Work required: Copy task, pictures excluded: set down exactly the lines from the one containing "Task: Choose Preferisco" to the end of the data below.

Data extract:

────

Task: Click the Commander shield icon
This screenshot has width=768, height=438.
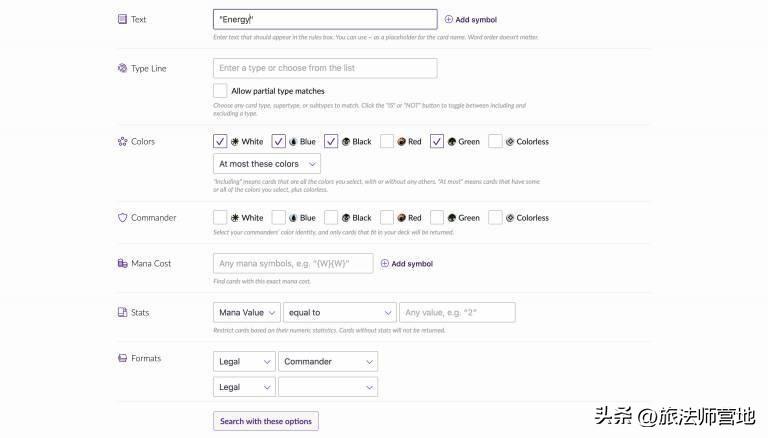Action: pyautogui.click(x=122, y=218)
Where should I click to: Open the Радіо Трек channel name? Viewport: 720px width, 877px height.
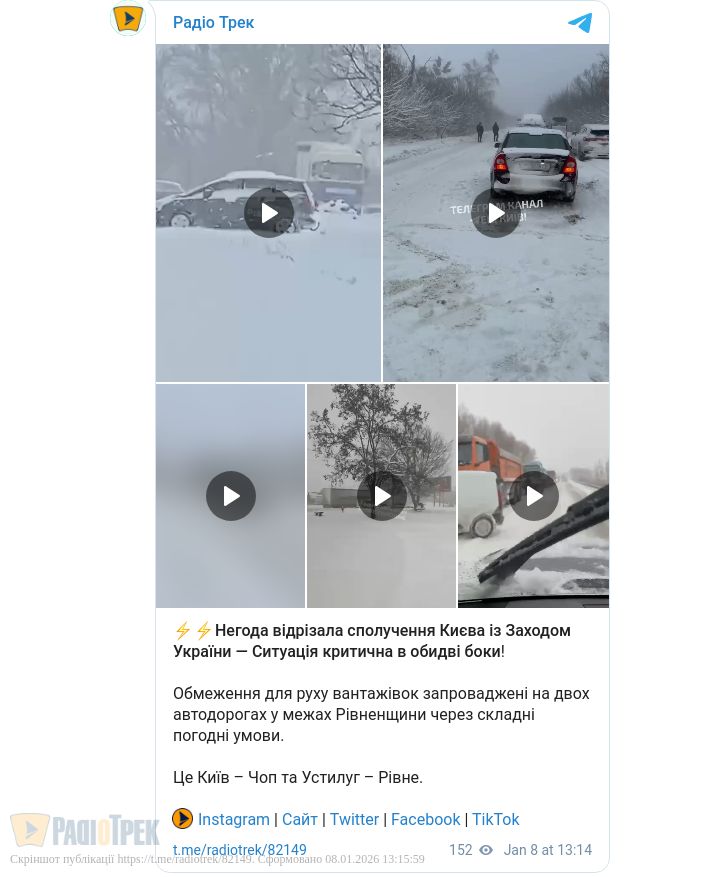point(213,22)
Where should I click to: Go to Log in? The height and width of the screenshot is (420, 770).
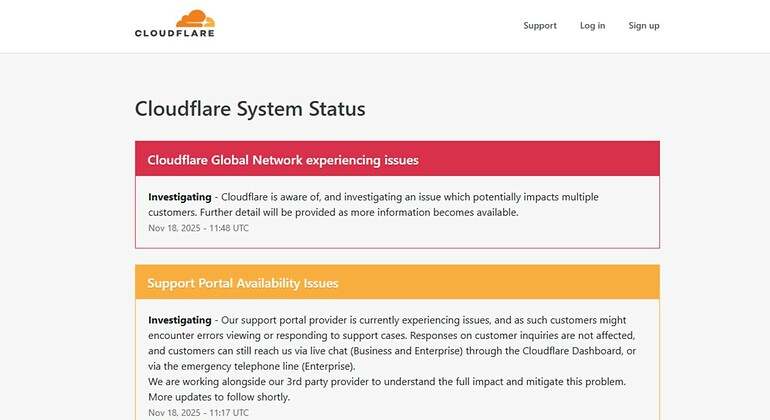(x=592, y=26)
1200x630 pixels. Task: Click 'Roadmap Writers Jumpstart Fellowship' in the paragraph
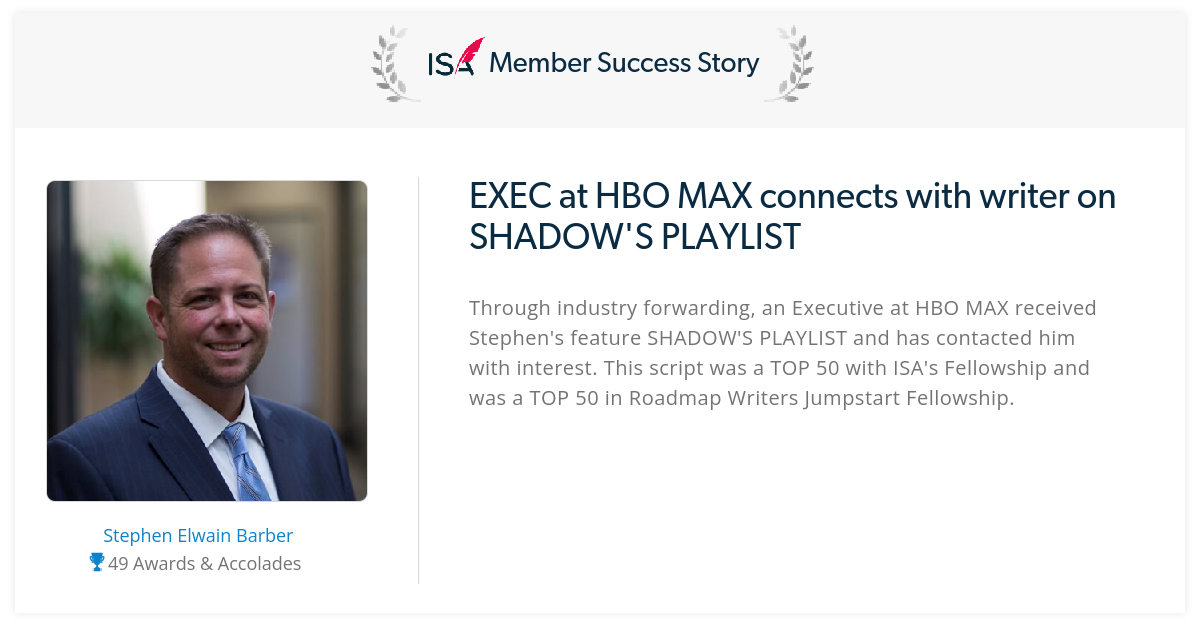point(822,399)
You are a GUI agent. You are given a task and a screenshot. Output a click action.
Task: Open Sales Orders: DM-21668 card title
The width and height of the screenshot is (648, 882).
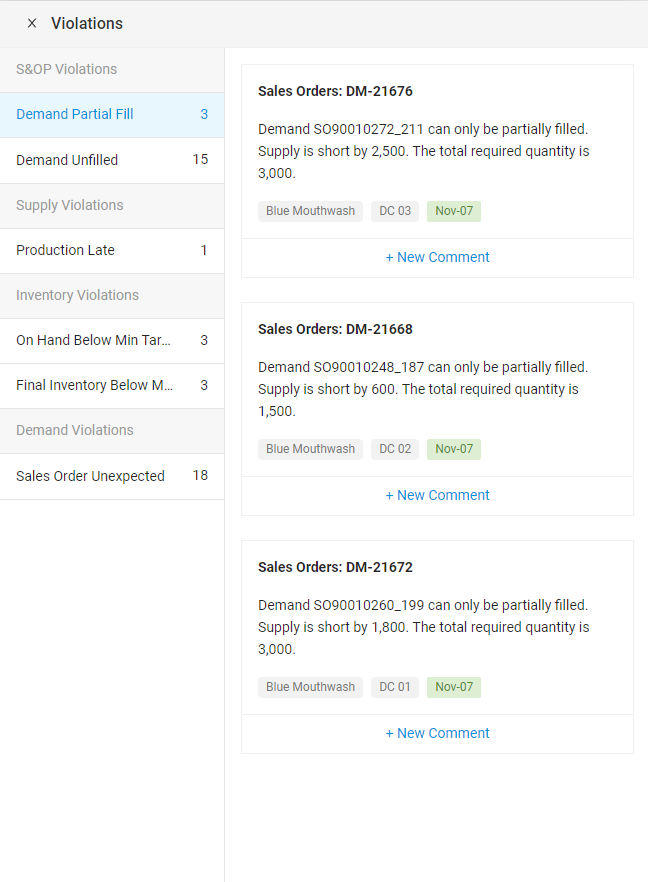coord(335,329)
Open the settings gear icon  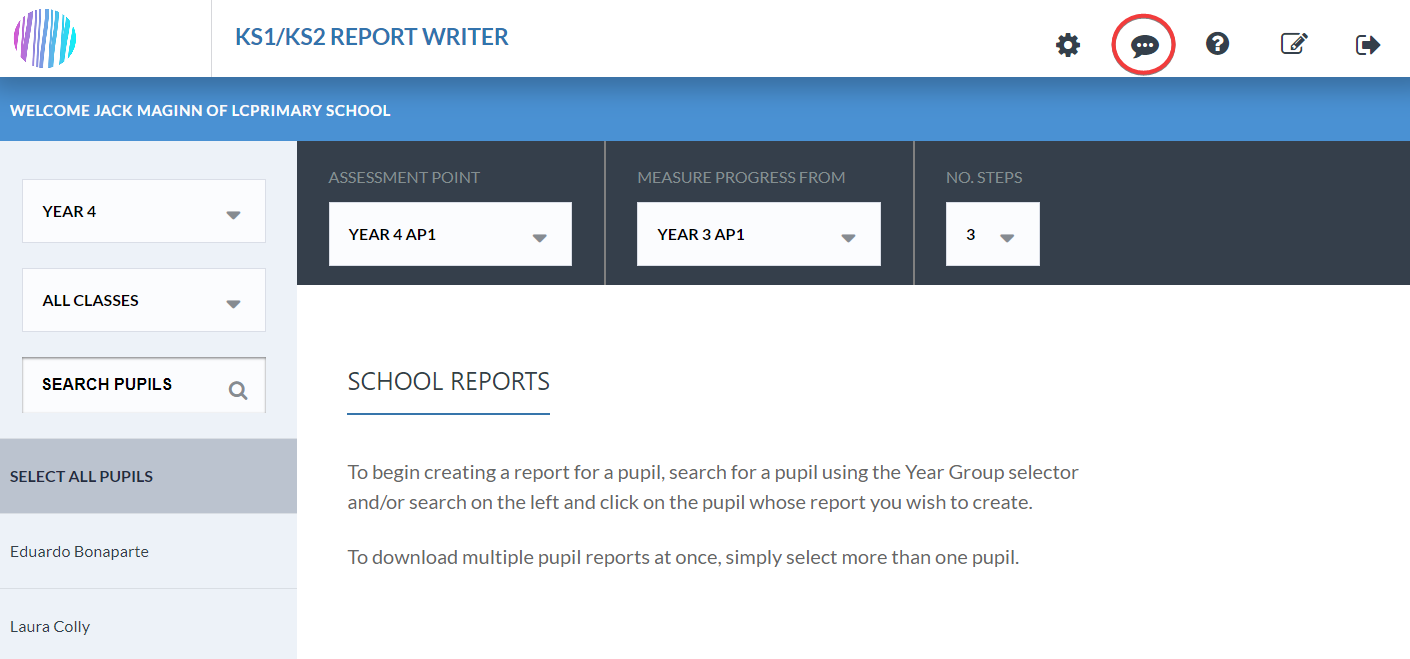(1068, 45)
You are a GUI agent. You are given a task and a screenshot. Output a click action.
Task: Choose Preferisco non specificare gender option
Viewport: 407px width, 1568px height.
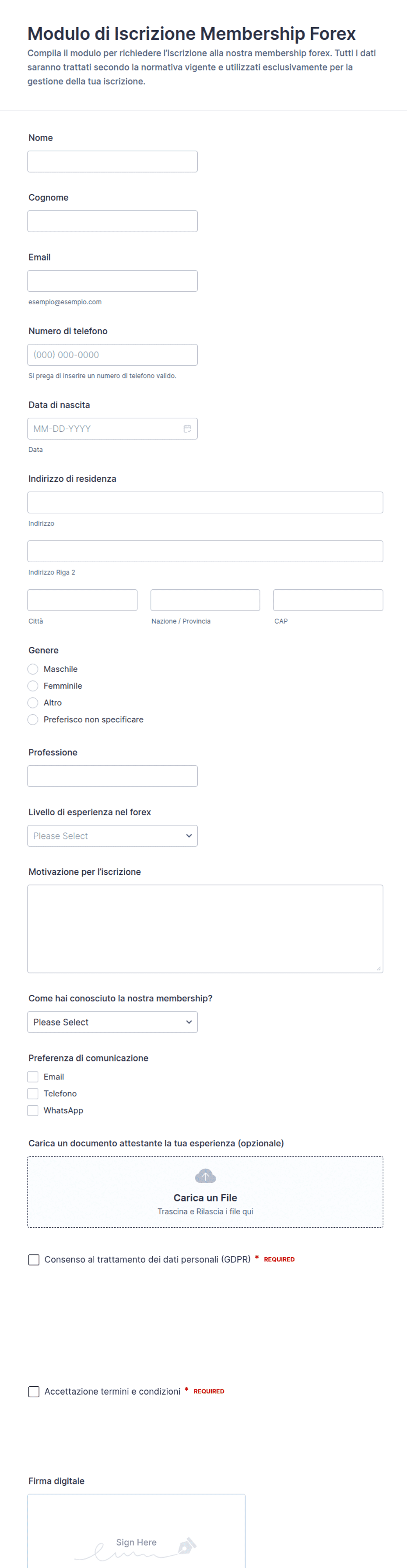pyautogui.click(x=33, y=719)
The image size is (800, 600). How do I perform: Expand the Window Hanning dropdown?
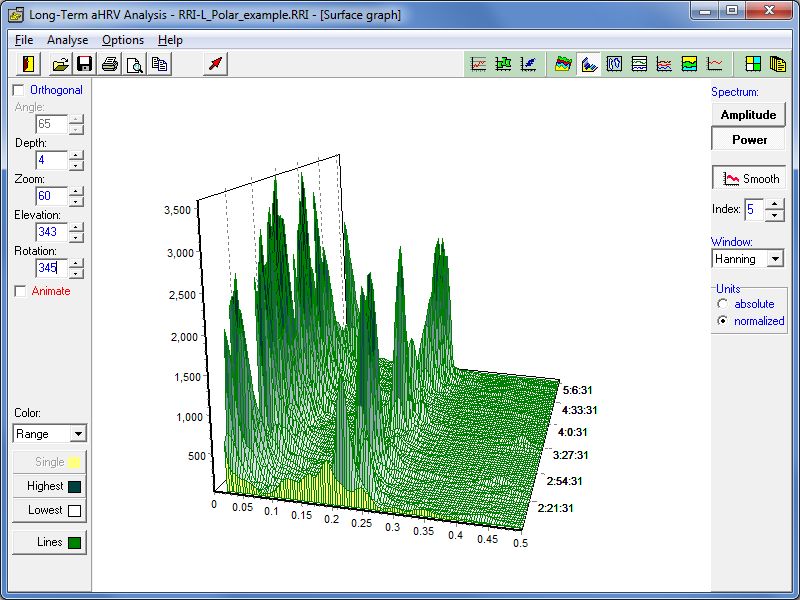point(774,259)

────

Task result:
Task: Choose Preferisco non specificare gender option
Viewport: 407px width, 1568px height.
pyautogui.click(x=33, y=719)
The image size is (800, 600). How do I perform: Expand the Window Hanning dropdown?
point(774,259)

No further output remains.